Its interesting to me how everyone goes to "memory leaks" as their example of memory unsafety, and then if we're talking about Rust we need to clarify that Rust allows leaks (but it makes them hard to do by accident). I guess mnemonically "memory leak" is easier to bring to mind than "dangling pointer" when talking about memory.
[This comment is outdated, I discussed this with the author and he improved the post :)]
I feel this post confuses two different notions of lifetime. And also mixes concrete lifetimes with lifetime parameters.
There's the CS notion of liveness, and then there's the lifetime notation in Rust.
> To know when to deallocate objects
This is handled by the CS notion of liveness. Well, an approximation to it. "Things are live until they are used, or until they can no longer be used".
The deallocation comes from Rust's affine type system.
In fact, Box<T> and other self-deallocating things don't have an associated "lifetime" in the Rust sense of the word, at least not one that dictates their deallocation.
The lifetime syntax is basically a form of generics which lets one put constraints on the allowed liveness of &-pointers and their ilk.
> example_function<'a> names the lifetime defined by this function, called 'a.
This isn't true. There does exist an anonymous inner lifetime for the scope of the function. It's not `'a`
What's happening here is that we're saying, "For any lifetime `'a`, we can have a version of example_function which returns a pointer which can live that long.". This doesn't compile, because the compiler knows that this function can only return pointers which live as long as its scope or less, not "any" lifetime. (Which is impossible to return from anyway).
This becomes clearer when you have a function like `fn foo<'a> (x: &'a [u8]) -> &'a u8 { &x[0] }` (FWIW if you omit the lifetimes Rust will elide them and internally produce the same function). Here, what we're saying is, "For any lifetime 'a, foo can take a slice that lives as long as 'a and return a pointer that lives as long as 'a". This compiles, because the compiler can see that a reference to x will live as long as x itself.
Similarly, with structs:
> Sheep<'c> instead of Sheep
>
> This is not doing anything concrete. It's just giving a name to the lifetime that Sheep structs can last for.
This is wrong, too. It's giving a _parameter_ to Sheep, saying "Every Sheep has an associated lifetime 'c, which is the lifetime of its inner reference".
In fact, it is possible to define the body of sheep in such a way that Sheep is guaranteed to live _longer_ than `'c` (instead of shorter, as in the example above). This is explained in the Rustonomicon (http://doc.rust-lang.org/stable/nomicon/subtyping.html). But it's an advanced topic, doesn't crop up often in actual Rust programming.
> Here, what we're saying is, "For any lifetime 'a, foo can take a slice that lives as long as 'a and return a pointer that lives as long as 'a".
Another way to phrase it is: the return value of the function is guaranteed to be valid for at least as long as the argument (but may borrow from it, and hence mutations of the argument need to be outlawed as long as the return value is held).

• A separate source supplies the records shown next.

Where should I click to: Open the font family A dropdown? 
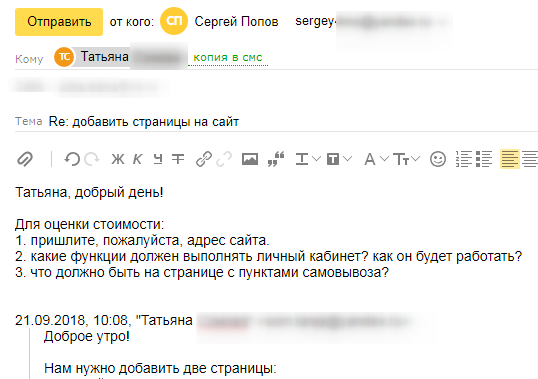[x=376, y=159]
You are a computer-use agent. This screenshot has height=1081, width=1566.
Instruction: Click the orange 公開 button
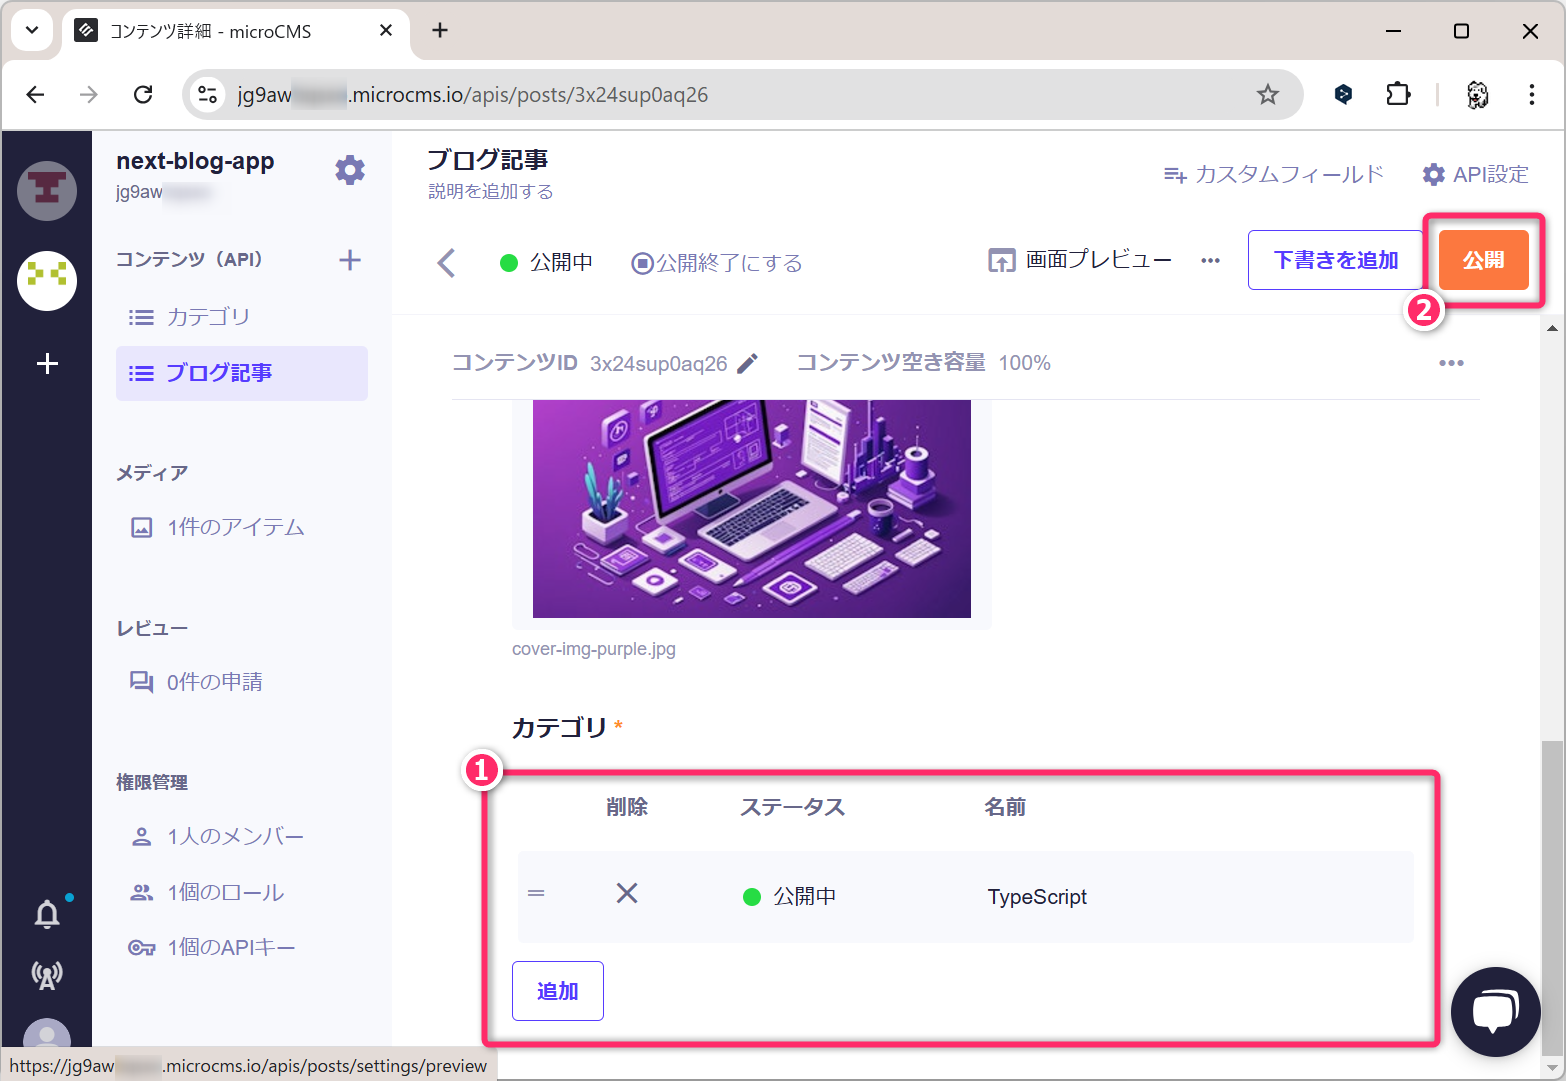pyautogui.click(x=1483, y=260)

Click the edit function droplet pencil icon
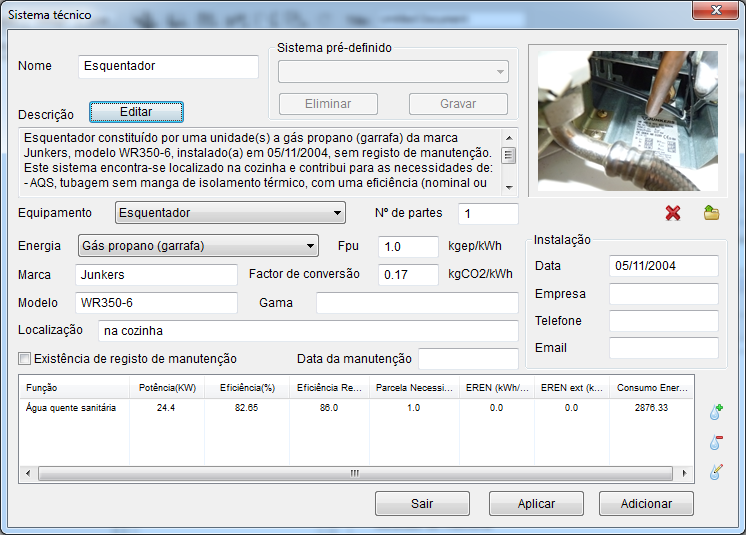pos(716,472)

Well, my rephrasing was meant to be more than just s/validity/liveness/: I find that removing quantifiers (like for-all) often improves my understanding, as it usually gives more obvious context/motivation for what the goal is. It is then easier to understand the more formal version once I know approximately what it is trying to do.
Well, it's not guaranteed to print 3, it can do anything it wants. Since you have a dangling pointer, it's not pointing to valid memory. So it depends.

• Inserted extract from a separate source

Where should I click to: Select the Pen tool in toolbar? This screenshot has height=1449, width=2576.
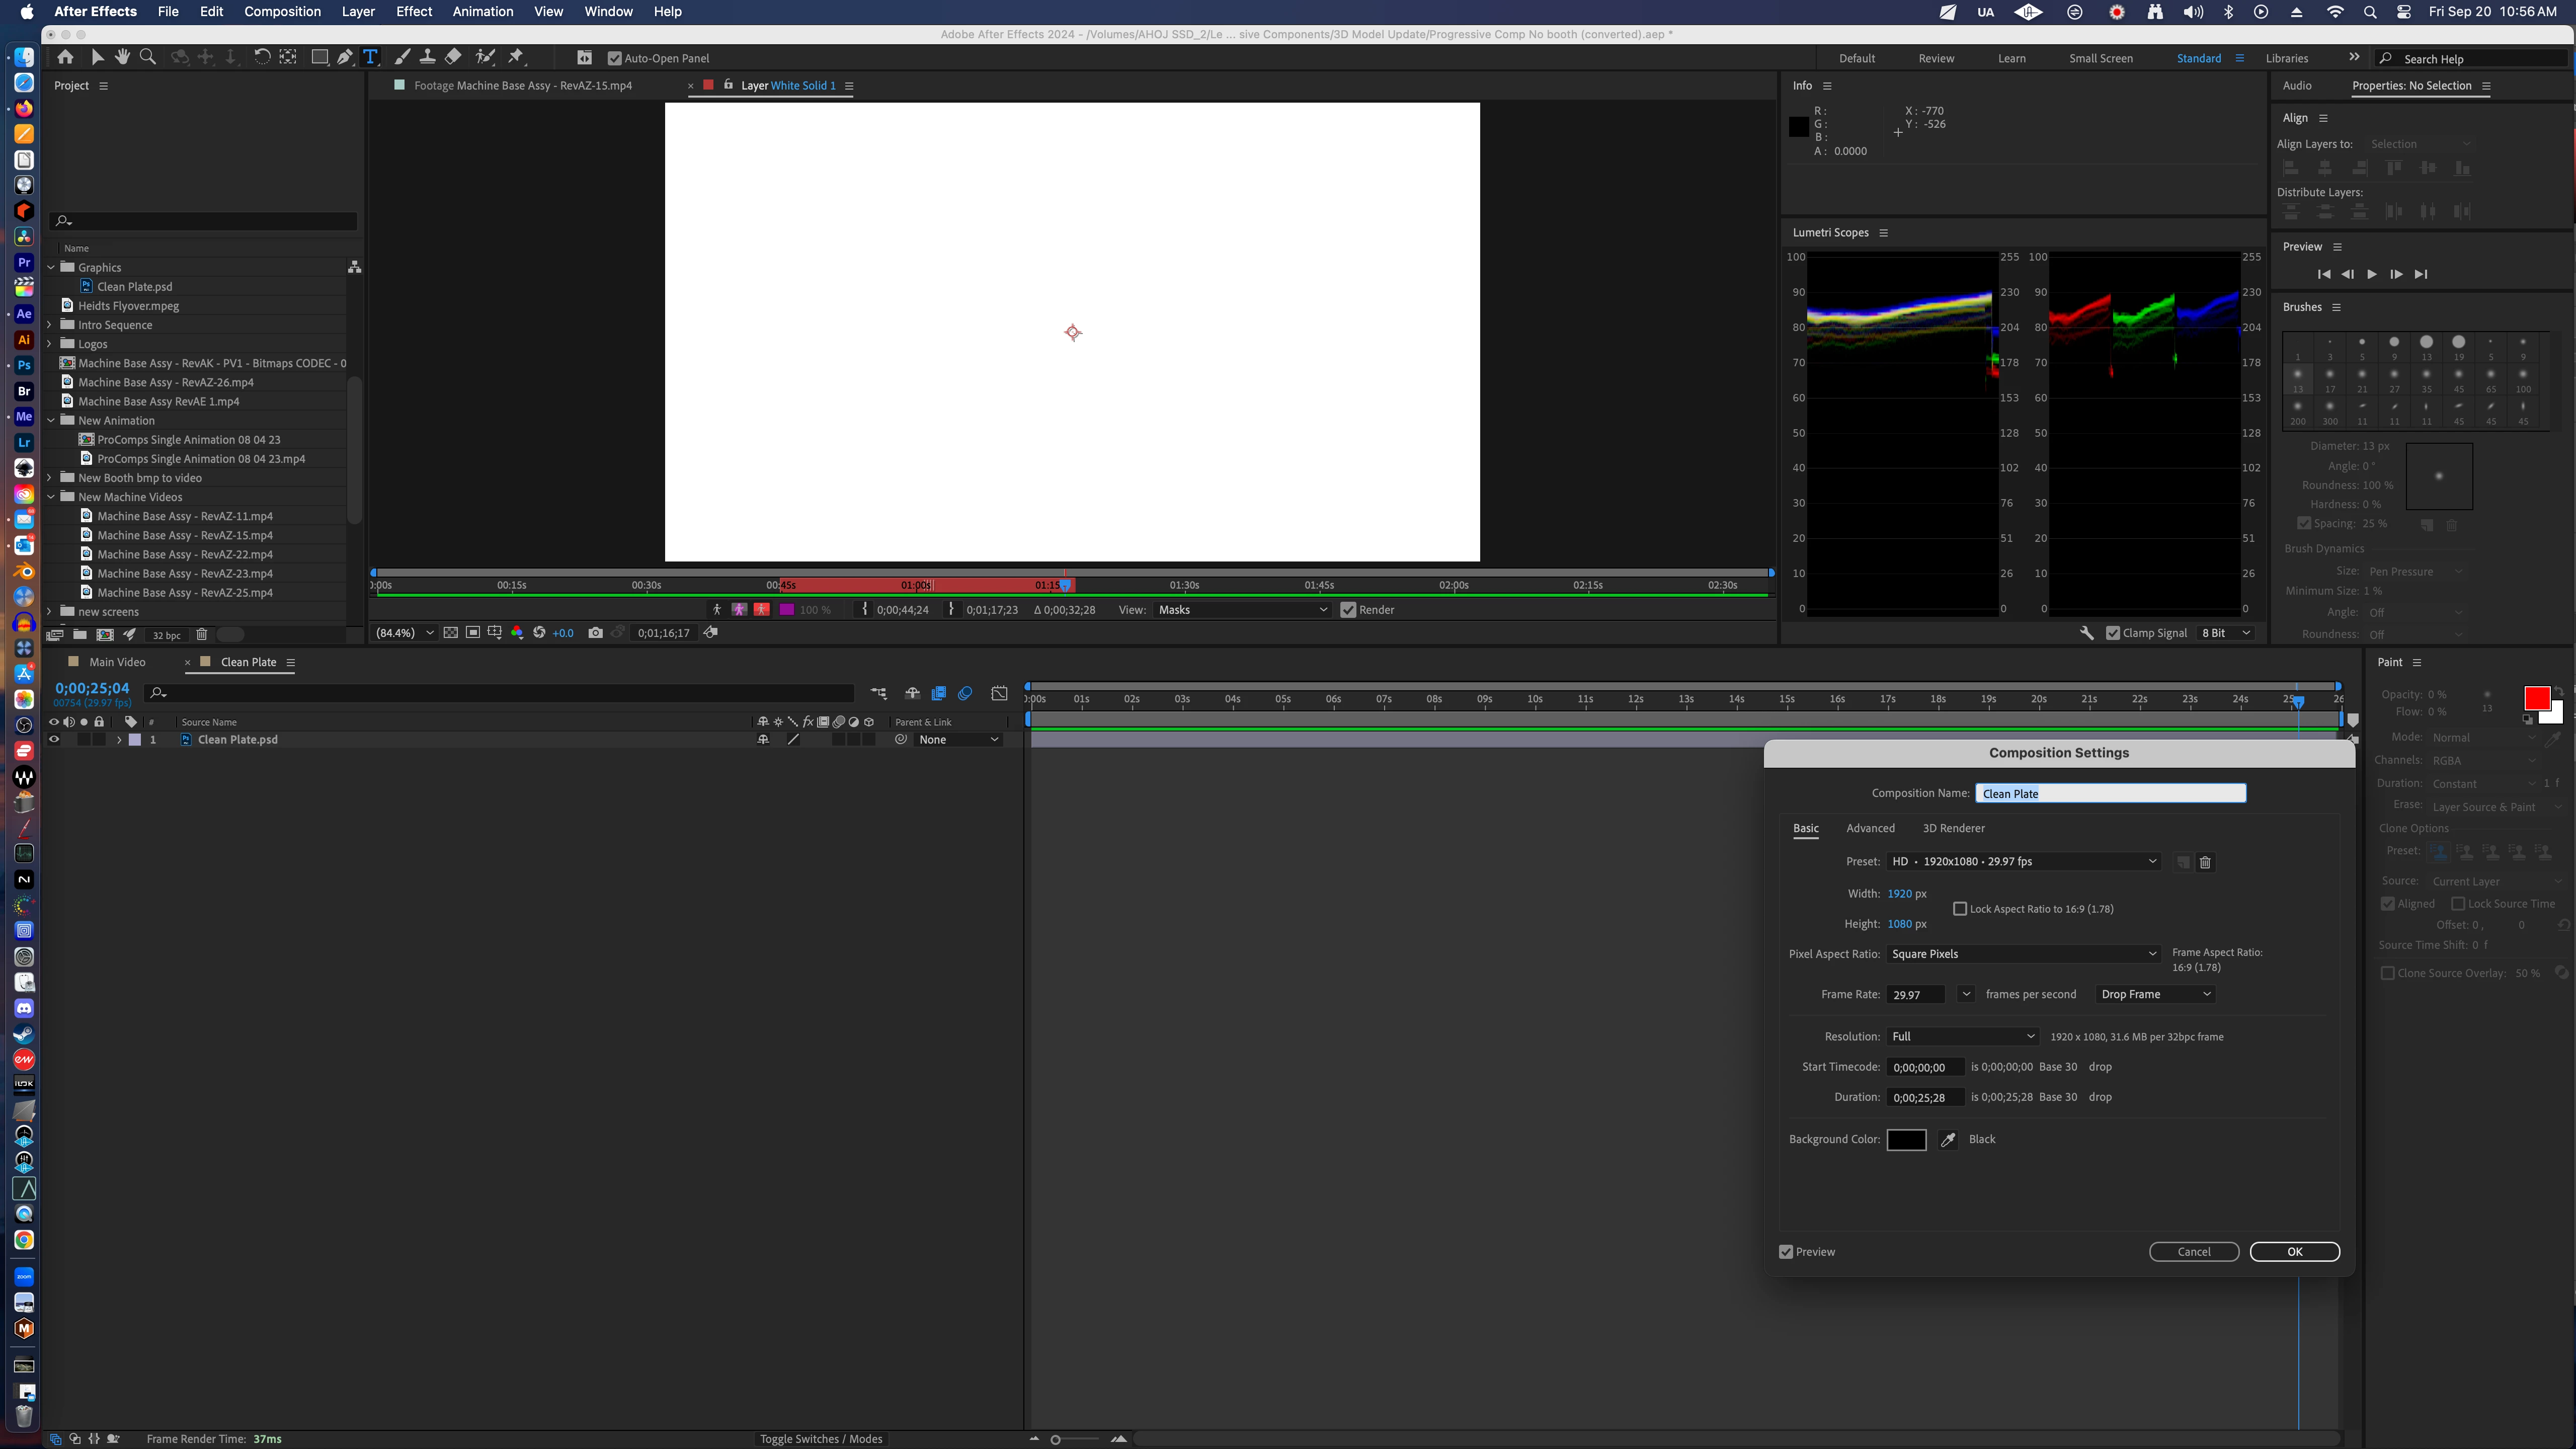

Lifetime elision seems thoroughly broken or extremely limited in functionality, and now when I'm writing (sometimes seemingly trivial) solutions in Rust I'm spending at least as much time and mental energy explicitly annotating lifetimes as I would be if I was just managing malloc and free in C.
As a result the pain vs. benefit curve doesn't bend nearly as far toward Rust as it theoretically should.